Así llegué a este diario hace más de 45 años como reportero nocturno pero con la frustración, para Salgar, de que no iba a ser un nuevo García Márquez sino un periodista más, del montón. Nunca pude torcerle el pescuezo al cisne, como era el lenguaje figurado que empleaba para que el reportero buscara el lado distinto de la noticia. Fracasó en todos los intentos pero de todas maneras me indujo por un camino que me ha permitido defenderme en este oficio.

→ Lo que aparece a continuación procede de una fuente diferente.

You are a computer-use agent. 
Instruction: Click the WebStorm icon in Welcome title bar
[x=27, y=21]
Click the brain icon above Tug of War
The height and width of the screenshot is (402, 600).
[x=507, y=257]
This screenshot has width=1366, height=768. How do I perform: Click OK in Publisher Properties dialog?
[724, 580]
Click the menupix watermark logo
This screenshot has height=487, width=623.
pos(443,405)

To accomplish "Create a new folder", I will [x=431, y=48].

A las dos de la tarde, cuando Salgar llegaba a la redacción, tenía el periódico armado en la cabeza, como Gay Talese describe a Clifton Daniel en el The New York Times, o como Ben Bradllee orientaba a esos jóvenes reporteros del The Washington Post, Carl Bernstein y Bob Woodward, los protagonistas del Watergate. Una cuartilla doblada en cuatro partes le servía a don José para armar “su” primera página. Previamente a cada uno de sus reporteros le había asignado una misión y hacia la cinco de la tarde el periódico estaba listo, sólo perturbado por los hechos de última hora.
Retirado del oficio seguía pensando en el periodismo del futuro, el analítico, el profundo. Se convirtió en un hombre de la calle, como el nombre de su columna “Viajero incansable”. No le gustaba pasar su cumpleaños en Bogotá (“es que no hallo que hacer con las camisas que me regalan”). Y por eso no aceptaba festejos, entre otras cosas porque nadie pensaba que se iba a morir sino que iba a vivir más de cien años, no de soledad, sino con la compañía de Inés.